Set exercise » Reproduce, word for word, the records below that fall between the line holding "181) label: #おすすめ本" and the line holding "Доставка и оплата", inclusive.
==========
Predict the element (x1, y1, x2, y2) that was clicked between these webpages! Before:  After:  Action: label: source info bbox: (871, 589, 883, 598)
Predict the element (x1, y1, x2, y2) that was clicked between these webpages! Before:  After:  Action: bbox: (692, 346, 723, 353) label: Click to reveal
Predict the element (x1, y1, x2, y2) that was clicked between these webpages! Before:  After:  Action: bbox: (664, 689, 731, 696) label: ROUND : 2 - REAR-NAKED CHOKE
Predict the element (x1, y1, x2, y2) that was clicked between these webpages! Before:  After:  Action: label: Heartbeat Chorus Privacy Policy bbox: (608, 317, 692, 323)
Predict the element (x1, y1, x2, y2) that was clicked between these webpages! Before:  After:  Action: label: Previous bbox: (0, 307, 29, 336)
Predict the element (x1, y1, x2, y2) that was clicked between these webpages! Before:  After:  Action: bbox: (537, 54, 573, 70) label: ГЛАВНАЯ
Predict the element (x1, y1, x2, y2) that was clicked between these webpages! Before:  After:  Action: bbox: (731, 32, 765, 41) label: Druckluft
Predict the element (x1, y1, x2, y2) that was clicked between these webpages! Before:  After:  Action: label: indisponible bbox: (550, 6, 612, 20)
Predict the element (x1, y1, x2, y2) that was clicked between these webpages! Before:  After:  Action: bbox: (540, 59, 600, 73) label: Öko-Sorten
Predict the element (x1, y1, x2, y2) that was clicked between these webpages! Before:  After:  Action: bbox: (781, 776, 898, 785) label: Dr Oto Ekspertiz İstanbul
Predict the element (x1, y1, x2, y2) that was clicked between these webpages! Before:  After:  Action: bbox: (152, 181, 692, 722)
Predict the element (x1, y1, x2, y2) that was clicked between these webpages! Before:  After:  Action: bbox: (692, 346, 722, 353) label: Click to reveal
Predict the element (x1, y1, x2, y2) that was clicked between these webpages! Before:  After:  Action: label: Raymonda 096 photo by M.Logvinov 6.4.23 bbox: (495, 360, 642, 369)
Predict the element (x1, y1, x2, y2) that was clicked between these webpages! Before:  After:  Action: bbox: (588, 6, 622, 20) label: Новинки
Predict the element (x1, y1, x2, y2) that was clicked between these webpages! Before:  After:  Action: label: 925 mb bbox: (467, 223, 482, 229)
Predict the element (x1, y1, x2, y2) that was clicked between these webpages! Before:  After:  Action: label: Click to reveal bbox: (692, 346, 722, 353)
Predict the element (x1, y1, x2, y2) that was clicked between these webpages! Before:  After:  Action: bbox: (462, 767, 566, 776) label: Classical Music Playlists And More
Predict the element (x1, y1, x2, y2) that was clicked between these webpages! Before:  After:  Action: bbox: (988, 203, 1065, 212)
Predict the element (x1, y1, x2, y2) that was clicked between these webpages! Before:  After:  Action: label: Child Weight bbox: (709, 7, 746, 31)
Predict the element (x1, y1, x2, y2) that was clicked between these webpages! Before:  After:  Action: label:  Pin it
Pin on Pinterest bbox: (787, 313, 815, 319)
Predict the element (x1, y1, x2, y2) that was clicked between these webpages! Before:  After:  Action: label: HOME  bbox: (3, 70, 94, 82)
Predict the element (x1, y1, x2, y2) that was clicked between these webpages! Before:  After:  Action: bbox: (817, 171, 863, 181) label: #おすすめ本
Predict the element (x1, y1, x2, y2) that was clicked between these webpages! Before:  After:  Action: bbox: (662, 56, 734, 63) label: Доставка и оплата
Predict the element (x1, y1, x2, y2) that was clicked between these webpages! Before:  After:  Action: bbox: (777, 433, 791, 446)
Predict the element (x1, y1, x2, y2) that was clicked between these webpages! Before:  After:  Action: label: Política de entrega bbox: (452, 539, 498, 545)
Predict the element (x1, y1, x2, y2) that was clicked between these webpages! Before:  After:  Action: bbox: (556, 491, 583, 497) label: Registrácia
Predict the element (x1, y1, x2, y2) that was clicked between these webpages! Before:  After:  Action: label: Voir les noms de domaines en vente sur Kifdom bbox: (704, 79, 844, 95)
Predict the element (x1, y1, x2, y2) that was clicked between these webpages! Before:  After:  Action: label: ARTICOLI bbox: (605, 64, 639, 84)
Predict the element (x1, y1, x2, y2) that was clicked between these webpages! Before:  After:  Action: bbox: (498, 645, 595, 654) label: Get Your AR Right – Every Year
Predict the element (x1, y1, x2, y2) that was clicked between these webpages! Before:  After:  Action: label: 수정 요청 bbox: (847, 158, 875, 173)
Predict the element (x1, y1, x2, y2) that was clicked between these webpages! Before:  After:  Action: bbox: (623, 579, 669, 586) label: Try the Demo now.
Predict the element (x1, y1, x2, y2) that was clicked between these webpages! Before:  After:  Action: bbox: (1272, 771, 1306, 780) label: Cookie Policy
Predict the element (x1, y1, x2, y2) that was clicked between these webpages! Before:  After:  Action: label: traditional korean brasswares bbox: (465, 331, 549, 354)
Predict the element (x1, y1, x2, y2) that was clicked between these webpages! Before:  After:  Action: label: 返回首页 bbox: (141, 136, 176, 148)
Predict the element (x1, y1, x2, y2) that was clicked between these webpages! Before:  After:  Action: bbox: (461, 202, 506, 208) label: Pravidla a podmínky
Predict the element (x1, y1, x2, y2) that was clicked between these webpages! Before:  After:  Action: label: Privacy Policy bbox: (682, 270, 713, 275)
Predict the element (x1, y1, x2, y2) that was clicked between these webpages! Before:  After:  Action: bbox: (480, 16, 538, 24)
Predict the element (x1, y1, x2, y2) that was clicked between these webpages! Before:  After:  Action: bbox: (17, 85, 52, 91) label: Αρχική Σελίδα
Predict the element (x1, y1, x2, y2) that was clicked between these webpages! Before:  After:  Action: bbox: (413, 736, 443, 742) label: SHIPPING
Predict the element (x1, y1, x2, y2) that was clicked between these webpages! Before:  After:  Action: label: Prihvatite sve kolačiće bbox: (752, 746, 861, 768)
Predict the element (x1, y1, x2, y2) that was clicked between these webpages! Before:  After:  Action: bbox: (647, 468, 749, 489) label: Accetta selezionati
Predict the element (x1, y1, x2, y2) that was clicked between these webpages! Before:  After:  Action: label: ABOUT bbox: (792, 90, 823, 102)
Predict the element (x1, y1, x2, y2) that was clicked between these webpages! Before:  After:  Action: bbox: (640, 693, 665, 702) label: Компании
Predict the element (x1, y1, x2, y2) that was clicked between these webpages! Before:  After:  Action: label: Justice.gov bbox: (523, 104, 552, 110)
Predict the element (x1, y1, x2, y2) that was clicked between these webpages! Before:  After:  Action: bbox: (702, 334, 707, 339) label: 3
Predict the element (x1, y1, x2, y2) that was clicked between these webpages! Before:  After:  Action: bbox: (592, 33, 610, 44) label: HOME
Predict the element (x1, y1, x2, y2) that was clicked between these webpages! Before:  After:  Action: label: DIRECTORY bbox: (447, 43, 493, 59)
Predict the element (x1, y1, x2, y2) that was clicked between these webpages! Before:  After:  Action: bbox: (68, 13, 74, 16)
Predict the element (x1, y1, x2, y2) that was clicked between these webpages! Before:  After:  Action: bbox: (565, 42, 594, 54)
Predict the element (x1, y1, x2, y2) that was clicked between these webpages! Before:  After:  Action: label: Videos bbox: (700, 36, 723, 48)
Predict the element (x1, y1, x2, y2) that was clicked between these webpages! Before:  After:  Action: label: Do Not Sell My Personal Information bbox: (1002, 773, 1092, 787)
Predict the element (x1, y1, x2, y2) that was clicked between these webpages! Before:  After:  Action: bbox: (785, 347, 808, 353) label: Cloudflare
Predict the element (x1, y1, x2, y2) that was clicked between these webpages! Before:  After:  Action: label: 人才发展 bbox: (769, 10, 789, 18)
==========
Task response »
Predict the element (x1, y1, x2, y2) that was clicked between these webpages! Before:  After:  Action: bbox: (817, 171, 863, 181) label: #おすすめ本
Predict the element (x1, y1, x2, y2) that was clicked between these webpages! Before:  After:  Action: bbox: (662, 56, 734, 63) label: Доставка и оплата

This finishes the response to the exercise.